Of course. Anybody who is not adversely affected by the pandemic I might have trouble trusting. To be a part of this much suffering, death, grief, loss and other forms of trouble and terribleness isn’t something you choose not to be affected by, I don’t think. What we do as writers is be attentive to the world. And if we’re doing our job, the world should find a true measure on the page. In the beginning of the pandemic, my concentration was absolutely battered. I couldn’t do much reading, and writing didn’t happen. Someone would send me a request for a poem or other writings, and maybe, by some miracle, I was able to write. But later on, once a certain adjustment was made psychologically and physically, I came back to reading and writing abundantly. It’s hard to look at the world and not be influenced by what’s there.
What materials or pieces have inspired you over the years, and how has that changed?

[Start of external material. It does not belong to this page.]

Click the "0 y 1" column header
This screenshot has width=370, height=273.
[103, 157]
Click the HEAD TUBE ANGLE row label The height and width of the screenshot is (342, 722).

I have trouble with the word inspire. It’s curiosity that does it for me. I think inspiration tends to have this suggestion of magic attached to it. What happens more accurately is really looking at the world without rigidity. Things can certainly change from one project to the next, but I write in a certain tradition – the Black diasporic tradition, and the tradition of Black art; certainly, what we call Black history, which is really everybody’s history. The Atlantic Slave trade irrevocably altered the world. The things that I find myself drawn to are in that contemporary nexus of history and Black art. That’s what’s important to me. And I think that’s what every writer does. They write about what’s important to them. I have teachers and guides: Dionne Brand, Kamau Brathwaite, Toni Morrison, Christina Sharpe, Walcott early on, and others. My peers travel close: Nicole Sealey, Safiya Sinclair, Vladimir Lucien, David Chariandy, for example. That root system has not really changed, but it takes on different forms. It’s not a rigid thing.
How does it feel to get the recognition and awards you have received over the last few years?
It’s kind of bizarre to me. I certainly didn’t expect all of what has happened. I knew I had written a substantial book, but that still doesn’t guarantee the kind of outcome I experienced. Because there are many substantial books that are written and don’t get that kind of attention. It has been special to be recognized by my peers and others in this work of literature, and that is a great gift.
It’s enabled me to continue the work that I’m committed to in a more considerable way. The kind of visibility that comes with recognition gives me more opportunities for collaboration, to reach out to people and say, ‘would this be something you’re interested in doing?’ It’s a wonderful thing to happen and I know I’m still processing it.
What was your experience like at York?
I would like salute York University’s creative writing program; that’s where the great flame in me caught an exacting fire. I have such an immense appreciation for professors who were hugely encouraging. I learned a lot in that program.